De la luz el reflejo ©


Quienes hemos nacido con la Luna entre el pecho y el ombligo conocemos muy bien los eclipses perpetuos; en nuestro caso, el alumbramiento es posterior al parto que tiene lugar en el centro de un costado oscuro del que no salimos hasta varios años después, cuando de tanto nombrarnos acudimos al encuentro de aquellos que solar tienen el plexo. Las penumbras nos definen a partir de aquella primera incursión fuera de nuestro sitio de nacimiento; a pesar de que desde entonces habitamos el mundo desde el mismo espacio en que viven los hijos del Sol, los lunáticos tenemos preferencia por las sombras, por eso nuestras casas tienen luces tenues y solemos abrir las cortinas de noche.

Prescindimos también de los espejos, la imagen que devuelven es siempre para nosotros ilusoria e imperfecta. Cuando deseamos mirarnos completos ubicamos nuestra sombra en algún sitio, pero ni así conseguimos vernos a cabalidad: siempre hay un pedazo que se esconde bajo los pies. Esta peculiar manera de encontrarnos en un reflejo oscuro tiene sus particularidades: a veces nos hallamos más pequeños, aunque otras somos tan largos como nuestros deseos; la peor parte es cuando, al filo del medio día, las sombras desaparecen y no hay manera de vernos.

Dadas estas circunstancias, parece lógico entender que nos cueste relacionarnos con el mundo diurno, en exceso habitado, con transeúntes por todos lados que, sin querer o queriendo, nos pisan las sombras. Sin embargo esto no es lógico para quienes viven de mañana tan contentos: si le dijéramos al vecino, "oiga, usted, ¿sería tan amable de dejar de pisarme la sombra?", nos devolverían por respuesta una mirada desconcertada; evitamos la situación porque es difícil explicar que nacimos de noche, incluso de día, con la Luna entre el ombligo y el pecho.

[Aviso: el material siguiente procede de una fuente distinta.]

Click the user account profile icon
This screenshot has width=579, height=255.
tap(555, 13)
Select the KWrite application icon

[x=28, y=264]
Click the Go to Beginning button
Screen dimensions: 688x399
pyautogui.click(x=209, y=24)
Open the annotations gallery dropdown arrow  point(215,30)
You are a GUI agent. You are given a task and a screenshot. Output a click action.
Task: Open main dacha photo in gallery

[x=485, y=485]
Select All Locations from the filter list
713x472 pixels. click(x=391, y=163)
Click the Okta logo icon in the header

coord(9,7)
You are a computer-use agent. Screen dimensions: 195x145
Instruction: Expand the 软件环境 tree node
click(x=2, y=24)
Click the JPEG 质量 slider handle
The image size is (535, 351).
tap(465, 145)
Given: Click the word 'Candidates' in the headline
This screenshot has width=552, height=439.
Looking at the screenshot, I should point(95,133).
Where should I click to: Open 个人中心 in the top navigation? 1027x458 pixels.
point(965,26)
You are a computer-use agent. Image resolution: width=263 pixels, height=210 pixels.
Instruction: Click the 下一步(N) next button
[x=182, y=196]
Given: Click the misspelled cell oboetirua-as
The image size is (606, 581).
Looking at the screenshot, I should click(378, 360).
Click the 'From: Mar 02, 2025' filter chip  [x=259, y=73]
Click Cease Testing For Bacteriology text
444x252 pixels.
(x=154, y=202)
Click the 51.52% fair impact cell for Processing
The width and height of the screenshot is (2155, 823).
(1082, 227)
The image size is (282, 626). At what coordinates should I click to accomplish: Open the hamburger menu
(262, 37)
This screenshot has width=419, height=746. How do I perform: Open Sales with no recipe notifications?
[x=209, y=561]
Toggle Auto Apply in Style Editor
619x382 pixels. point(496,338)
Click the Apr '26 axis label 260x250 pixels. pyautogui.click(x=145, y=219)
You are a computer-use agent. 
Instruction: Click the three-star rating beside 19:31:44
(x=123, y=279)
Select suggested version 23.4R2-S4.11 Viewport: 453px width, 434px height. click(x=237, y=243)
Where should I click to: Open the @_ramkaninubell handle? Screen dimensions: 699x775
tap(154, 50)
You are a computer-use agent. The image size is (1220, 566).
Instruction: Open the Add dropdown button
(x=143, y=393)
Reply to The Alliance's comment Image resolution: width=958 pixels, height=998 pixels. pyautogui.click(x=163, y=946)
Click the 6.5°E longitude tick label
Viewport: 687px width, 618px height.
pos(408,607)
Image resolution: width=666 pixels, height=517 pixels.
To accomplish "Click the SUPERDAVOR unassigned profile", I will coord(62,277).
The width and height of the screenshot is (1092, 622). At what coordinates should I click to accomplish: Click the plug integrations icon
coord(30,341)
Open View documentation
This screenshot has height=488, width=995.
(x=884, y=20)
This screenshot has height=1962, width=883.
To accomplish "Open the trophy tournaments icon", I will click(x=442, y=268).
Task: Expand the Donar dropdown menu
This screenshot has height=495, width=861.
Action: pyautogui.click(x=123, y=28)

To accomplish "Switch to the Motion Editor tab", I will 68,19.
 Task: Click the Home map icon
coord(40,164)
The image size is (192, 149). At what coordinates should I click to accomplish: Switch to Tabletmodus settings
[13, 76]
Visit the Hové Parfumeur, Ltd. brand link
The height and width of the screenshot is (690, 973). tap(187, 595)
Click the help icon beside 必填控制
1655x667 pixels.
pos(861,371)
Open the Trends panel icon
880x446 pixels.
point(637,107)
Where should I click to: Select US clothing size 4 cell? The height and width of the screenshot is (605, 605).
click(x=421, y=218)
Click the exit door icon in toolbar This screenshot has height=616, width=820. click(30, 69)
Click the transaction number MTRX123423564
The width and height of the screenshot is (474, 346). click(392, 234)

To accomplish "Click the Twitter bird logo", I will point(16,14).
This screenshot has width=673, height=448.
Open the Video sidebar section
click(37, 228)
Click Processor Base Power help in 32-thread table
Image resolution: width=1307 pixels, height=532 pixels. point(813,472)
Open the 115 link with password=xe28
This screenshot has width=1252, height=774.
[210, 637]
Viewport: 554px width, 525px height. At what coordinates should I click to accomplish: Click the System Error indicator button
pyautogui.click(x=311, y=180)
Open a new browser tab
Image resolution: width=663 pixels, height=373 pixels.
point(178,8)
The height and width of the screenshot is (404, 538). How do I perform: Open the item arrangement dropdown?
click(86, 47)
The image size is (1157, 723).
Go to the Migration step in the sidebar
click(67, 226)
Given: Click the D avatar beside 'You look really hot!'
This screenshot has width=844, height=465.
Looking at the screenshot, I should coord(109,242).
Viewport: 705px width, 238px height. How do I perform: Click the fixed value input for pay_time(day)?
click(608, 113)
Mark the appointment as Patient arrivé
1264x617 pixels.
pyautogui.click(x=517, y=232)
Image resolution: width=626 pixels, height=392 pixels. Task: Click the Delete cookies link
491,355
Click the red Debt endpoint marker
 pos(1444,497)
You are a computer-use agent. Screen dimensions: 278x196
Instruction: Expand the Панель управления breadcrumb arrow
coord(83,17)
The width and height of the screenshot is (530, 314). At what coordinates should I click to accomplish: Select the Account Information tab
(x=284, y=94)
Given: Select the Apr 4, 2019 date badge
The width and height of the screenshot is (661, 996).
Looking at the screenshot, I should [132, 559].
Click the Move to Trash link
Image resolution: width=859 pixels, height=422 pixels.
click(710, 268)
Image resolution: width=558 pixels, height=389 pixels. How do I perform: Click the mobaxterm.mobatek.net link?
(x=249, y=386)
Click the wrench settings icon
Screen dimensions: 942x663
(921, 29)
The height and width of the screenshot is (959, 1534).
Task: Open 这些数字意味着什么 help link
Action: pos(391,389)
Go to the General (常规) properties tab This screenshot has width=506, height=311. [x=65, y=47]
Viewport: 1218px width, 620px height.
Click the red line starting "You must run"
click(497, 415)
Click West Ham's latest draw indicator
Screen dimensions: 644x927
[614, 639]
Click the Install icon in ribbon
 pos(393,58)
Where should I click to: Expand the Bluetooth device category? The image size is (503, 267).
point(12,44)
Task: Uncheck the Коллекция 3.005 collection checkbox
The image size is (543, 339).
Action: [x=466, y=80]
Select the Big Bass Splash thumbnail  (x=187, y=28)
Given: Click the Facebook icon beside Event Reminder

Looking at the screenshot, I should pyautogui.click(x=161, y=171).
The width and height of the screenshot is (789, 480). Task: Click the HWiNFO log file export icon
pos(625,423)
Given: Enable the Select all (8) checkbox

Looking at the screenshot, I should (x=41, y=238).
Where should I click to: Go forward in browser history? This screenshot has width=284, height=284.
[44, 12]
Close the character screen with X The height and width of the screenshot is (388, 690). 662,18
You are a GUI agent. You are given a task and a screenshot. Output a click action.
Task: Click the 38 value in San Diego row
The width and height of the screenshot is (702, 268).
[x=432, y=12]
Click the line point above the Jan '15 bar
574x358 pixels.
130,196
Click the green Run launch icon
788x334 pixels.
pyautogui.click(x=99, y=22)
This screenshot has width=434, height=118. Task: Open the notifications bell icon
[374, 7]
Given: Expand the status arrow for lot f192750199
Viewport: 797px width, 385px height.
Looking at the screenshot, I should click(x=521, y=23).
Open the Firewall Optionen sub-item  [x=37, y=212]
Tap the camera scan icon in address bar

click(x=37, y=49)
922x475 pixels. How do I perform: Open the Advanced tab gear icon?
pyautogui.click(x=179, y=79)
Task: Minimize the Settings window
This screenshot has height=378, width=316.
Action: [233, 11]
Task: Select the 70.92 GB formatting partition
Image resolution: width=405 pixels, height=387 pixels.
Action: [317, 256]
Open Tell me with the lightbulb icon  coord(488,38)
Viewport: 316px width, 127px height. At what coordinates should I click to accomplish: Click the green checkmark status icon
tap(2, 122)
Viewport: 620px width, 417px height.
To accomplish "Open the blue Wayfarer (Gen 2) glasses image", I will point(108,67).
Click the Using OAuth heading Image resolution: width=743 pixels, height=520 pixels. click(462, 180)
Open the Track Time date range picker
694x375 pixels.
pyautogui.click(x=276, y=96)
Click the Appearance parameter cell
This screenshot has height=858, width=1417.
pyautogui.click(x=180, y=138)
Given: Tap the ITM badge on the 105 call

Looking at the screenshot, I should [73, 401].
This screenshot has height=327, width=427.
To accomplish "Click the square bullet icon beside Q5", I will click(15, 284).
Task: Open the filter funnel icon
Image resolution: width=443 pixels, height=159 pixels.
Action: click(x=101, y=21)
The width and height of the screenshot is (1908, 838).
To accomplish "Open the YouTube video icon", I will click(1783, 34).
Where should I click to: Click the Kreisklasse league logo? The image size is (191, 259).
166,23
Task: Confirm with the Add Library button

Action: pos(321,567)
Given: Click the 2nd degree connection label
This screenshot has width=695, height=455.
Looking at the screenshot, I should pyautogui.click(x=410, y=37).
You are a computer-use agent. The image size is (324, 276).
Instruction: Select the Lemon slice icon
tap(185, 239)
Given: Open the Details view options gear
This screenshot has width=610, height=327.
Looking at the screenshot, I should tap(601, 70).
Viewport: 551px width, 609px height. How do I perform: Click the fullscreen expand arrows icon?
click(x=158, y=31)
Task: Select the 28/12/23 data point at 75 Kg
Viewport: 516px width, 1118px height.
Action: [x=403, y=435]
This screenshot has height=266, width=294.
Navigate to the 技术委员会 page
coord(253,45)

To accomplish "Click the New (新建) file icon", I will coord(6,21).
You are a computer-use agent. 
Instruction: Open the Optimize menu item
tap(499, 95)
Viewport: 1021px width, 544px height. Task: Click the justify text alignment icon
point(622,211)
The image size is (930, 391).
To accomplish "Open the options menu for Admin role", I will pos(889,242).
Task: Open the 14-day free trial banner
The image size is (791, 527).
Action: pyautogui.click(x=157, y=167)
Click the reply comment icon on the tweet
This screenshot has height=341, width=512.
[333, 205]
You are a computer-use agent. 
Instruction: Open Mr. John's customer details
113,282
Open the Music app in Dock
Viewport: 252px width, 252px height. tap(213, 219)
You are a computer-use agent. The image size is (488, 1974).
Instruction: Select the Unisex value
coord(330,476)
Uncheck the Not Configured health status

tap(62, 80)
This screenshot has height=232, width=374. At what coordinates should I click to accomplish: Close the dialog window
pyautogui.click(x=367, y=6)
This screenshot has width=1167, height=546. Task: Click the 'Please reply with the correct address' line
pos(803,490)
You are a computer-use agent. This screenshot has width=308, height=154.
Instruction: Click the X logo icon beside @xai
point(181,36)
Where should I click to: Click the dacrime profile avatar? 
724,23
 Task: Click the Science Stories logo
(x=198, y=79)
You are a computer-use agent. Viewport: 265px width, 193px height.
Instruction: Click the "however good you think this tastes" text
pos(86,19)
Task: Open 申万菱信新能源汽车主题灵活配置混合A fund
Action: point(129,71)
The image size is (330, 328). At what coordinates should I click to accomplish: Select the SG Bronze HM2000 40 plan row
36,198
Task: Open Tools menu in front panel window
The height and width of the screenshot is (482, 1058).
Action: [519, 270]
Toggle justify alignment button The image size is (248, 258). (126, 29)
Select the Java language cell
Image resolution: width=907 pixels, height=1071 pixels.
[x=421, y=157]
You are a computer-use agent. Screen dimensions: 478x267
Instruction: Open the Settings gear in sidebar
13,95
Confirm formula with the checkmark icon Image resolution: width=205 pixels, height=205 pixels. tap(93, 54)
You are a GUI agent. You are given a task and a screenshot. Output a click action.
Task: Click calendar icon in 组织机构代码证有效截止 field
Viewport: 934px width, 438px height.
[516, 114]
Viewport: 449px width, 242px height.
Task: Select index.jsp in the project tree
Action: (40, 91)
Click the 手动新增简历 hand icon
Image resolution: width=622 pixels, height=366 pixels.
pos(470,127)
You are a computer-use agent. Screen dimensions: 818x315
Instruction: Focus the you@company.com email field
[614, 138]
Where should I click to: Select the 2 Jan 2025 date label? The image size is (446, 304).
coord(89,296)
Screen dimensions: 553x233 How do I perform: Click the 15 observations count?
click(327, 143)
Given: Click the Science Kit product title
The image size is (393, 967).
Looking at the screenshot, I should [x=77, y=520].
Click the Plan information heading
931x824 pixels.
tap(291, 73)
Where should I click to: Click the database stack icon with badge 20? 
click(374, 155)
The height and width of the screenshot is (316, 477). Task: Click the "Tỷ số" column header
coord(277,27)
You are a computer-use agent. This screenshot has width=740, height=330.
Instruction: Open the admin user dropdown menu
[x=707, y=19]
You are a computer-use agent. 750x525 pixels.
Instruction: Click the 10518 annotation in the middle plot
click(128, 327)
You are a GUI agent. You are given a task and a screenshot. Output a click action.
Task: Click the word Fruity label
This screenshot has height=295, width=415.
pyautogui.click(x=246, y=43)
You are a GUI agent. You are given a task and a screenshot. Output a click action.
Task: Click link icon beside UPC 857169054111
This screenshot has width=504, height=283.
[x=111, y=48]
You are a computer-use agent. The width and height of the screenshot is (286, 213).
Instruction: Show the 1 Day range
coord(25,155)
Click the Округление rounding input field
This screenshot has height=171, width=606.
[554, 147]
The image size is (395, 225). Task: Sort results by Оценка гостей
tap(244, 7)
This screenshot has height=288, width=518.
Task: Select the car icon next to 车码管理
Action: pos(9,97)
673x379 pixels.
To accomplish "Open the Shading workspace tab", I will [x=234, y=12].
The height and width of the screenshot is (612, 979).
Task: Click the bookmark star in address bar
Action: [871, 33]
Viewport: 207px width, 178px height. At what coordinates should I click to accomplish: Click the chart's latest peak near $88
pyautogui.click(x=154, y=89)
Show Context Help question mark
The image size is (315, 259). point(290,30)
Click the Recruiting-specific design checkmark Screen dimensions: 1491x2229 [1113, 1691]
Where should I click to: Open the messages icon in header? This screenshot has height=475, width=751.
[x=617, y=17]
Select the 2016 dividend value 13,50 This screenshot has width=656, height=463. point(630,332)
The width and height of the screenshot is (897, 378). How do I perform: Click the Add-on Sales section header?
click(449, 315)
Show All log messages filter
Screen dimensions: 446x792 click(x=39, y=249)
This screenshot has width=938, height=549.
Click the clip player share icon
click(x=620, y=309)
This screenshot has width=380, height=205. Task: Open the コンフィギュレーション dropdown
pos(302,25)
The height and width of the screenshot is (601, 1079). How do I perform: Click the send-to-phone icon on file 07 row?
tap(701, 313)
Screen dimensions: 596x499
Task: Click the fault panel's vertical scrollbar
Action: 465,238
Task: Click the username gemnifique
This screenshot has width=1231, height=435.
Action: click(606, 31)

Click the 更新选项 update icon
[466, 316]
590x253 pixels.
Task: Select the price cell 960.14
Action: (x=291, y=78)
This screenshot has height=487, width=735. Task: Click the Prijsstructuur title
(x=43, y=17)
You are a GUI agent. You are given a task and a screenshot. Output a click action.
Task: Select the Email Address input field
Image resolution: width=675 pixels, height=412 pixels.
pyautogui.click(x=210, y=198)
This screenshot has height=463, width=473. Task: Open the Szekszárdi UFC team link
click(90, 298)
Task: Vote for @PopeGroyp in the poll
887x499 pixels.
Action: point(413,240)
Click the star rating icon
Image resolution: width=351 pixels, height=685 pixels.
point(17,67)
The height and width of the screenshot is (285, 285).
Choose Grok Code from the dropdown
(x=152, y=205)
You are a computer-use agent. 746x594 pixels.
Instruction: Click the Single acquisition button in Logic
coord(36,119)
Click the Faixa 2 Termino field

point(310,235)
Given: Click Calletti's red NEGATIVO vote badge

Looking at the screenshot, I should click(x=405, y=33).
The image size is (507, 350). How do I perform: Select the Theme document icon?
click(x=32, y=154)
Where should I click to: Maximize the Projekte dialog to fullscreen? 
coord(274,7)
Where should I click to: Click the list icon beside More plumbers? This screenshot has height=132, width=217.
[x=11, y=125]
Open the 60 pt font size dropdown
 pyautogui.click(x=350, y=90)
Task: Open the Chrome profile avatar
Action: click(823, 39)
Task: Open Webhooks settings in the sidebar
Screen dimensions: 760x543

El silencio es también todo un tema para nosotros: lo necesitamos como si de agua para beber se tratara. El ruido nos desequilibra, sufrimos en serio, aunque con el tiempo nos hemos conformado con atenuar un poco los sonidos. Esto explica (para nosotros, por supuesto) que no seamos dados a la compañía, que busquemos permanecer el mayor tiempo posible en lugares tranquilos, con poca gente, de preferencia con una sola persona: nosotros mismos.

Ya no digamos la prisa, atroz e insoportable para quienes no podemos andar rápido. Caminamos pendientes de nuestra sombra, por momentos la perdemos y quedamos paralizados porque ella nos indica el rumbo; no tenemos mapas, ni brújulas que nos sirvan: si la sombra está a nuestro costado caminaremos, si va por delante lo haremos un poco más a prisa, pero si se empeña en ir atrás nuestro detendremos el paso y pensaremos un par de veces si vale la pena correr el riesgo de que nos miren, otra vez desconcertados, caminando en reversa. Ni falta hace decir que a medio día nos encontrarán sentados e inmóviles en cualquier acera.

Tenemos dificultades, está dicho, pero también tenemos algunas ventajas, la más notoria no es poca cosa: nos es fácil amar de ustedes el lado oscuro sin temerlo y, aún mejor, incursionar en espacios internos es para nosotros la invitación perfecta. Lo malo es que a ustedes eso les da miedo, es poco frecuente que nos permitan dar un paseo por aquellos pagos de sí mismos que desconocen. Cuando acceden, sea por descuido o porque decidieron hacer un esfuerzo, tenemos que andar con extrema cautela: un comentario fuera de lugar y nos echarán con violencia, como lo hacen con un perro que muestra las fauces porque sintió en ustedes el miedo. 

"¿Ya viste la tumba que te construiste tras el esternón?", diremos nosotros entusiasmados: ¡hemos dado con el sitio exacto donde hay que escavar para poner en libertad el dolor que está enquistado! Nos disponemos a la disección para aliviarlos, estamos contentos, pero ustedes no lo están, ustedes se sienten invadidos, lo que hallamos es lo que ocultaban con tanto esmero. Sólo cuando la Vida los ha dejado extenuados aceptan destapar aquello, entonces nos quieren cerca y para eso estamos; acompañamos en silencio, sin prisa, en la penumbra, mostrándoles que es posible caminar en reversa, desandando. 

Aunque nos atormentan los días de sol, el ruido, la gente, las calles, no tenemos miedo cuando se trata de meterse en el medio de sus sueños: hemos nacido con la Luna entre el pecho y el ombligo, sabemos de eclipses, porque tenemos uno siempre con nosotros, uno que es perpetuo. Regalamos sombras como flores oscuras: ¡qué sería de la luz sin su reflejo!